TAREFAS PROPOSTAS -
• 1. Responda, com base na reportagem sobre as escavações no cemitério da Vila Formosa:
(a) Qual era o codinome usado por Virgílio Gomes da Silva na luta contra a ditadura?
(b) Durante que acontecimento teriam sido depositadas ossadas sem registro no lote usado como "vala comum"?
(c) Em quantos pontos da quadra serão abertas sepulturas na segunda etapa?
• 2. Prossiga a reportagem sobre as escavações no cemitério da Vila Formosa a partir do último parágrafo.

TEXTO APRESENTADO -
────────────────

Título: Força-tarefa busca restos de mortos na ditadura
Autor: Suwwan, Leila
Fonte: O Globo, 03/11/2010, O País, p. 13

Escavações podem encontrar ossadas de até dez desaparecidos, incluindo Virgílio Silva, o Jonas

SÃO PAULO. Uma força-tarefa formada por autoridades federais e estaduais iniciou ontem escavações no cemitério da Vila Formosa, na Zona Leste da capital paulista, para tentar localizar os restos mortais de até dez desaparecidos políticos. Um deles é Virgílio Gomes da Silva, sindicalista e químico, que, durante o regime militar, lutou contra a ditadura combatendo com o codinome de Jonas. Ele foi preso, torturado e morto em 1969.

Com a ajuda de uma escavadeira, a equipe abriu um "sítio" num lote que teria sido usado como uma "vala comum", e onde teriam sido depositadas ossadas sem registro durante uma reformulação do cemitério nos anos 70. O local pode ter servido para esconder ossadas dos desaparecidos e, depois, foi cimentado e se tornou um canteiro.

No outro ponto de escavação, os técnicos localizaram à tarde sepulturas ocultas, que ajudarão a esquadrinhar a configuração original dos túmulos da quadra onde Virgílio pode estar enterrado, segundo documentos obtidos por sua família. Numa segunda etapa, que deve ocorrer ainda esta semana, serão abertas sepulturas em quatro pontos da quadra, que podem corresponder ao local onde o sindicalista foi enterrado, supostamente como indigente.

────────────────

DADOS FORNECIDOS -
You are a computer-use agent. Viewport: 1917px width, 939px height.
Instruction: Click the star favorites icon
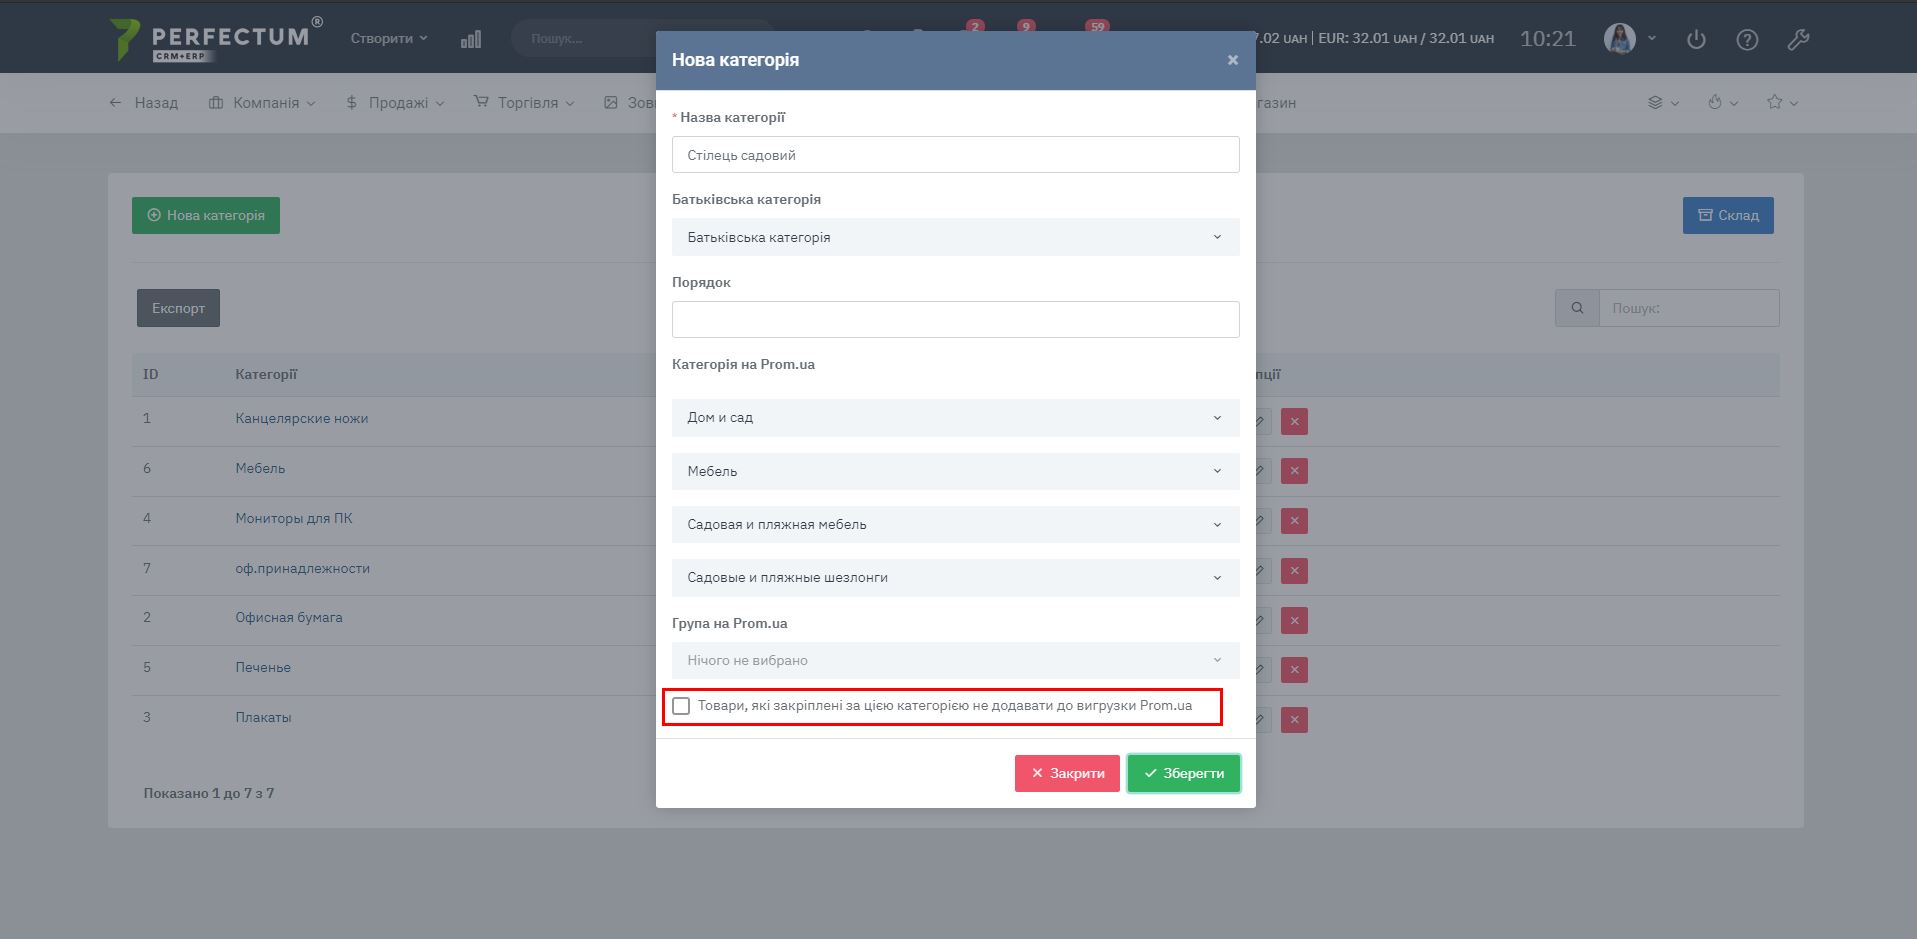(1774, 102)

────────────────

RESPOSTAS ESCRITAS -
• 1.
(a) Jonas.
(b) Durante uma reformulação do cemitério nos anos 70.
(c) Em quatro pontos.

• 2.
- Temos esperança de localizar os restos de Virgílio. Desde que foi preso, em 1969, só tivemos a certeza da morte em 2004, quando apareceu o laudo. Espero que agora possamos ter um desfecho - disse a viúva Ilda Martins da Silva, que também foi presa e torturada em 1969. - Fiquei presa nove meses, quatro deles incomunicáveis e longe de meus quatro filhos.

O grupo, formado pelo Ministério Público em São Paulo, a Comissão Especial sobre Mortos e Desaparecidos, o Instituto Nacional de Criminalística (INC) da Polícia Federal e o Instituto Médico-Legal (IML) de São Paulo, estima que as escavações se estenderão por toda a semana.

- A expectativa é chegar à profundidade onde estariam os restos e descobrir se as ossadas foram despejadas ou se estariam separadas, ensacadas. Já será um grande passo nesta etapa - disse a procuradora da República Eugênia Gonzaga a respeito da busca da vala identificada no começo do mês.

Um radar geofísico que detectou uma estrutura com paredes, de cerca de nove metros quadrados.

Descaracterização de cemitério ocorreu em 1975

No outro local, técnicos da Polícia Federal, com ajuda do procurador regional da República Marlon Alberto Weichert localizaram e identificaram uma fileira de sepulturas antigas, onde hoje existem um canteiro e a pista de circulação interna. A escavação de um local escolhido a partir de fotografia aérea de 1972,encontrou ossos humanos, madeira, tecido e alça metálica de caixões. A partir da análise dessas sepulturas, será feito um mapa com as coordenadas originais dos túmulos da antiga quadra 50, que hoje é a quadra 47.

- A quadra foi reduzida. Precisamos reconstruir o mapa original da quadra para chegar até a provável sepultura - disse Weichert.

A descaracterização do cemitério da Vila Formosa em 1975 repetiu o processo de ocultação de cadáveres que ocorreu no cemitério de Perus.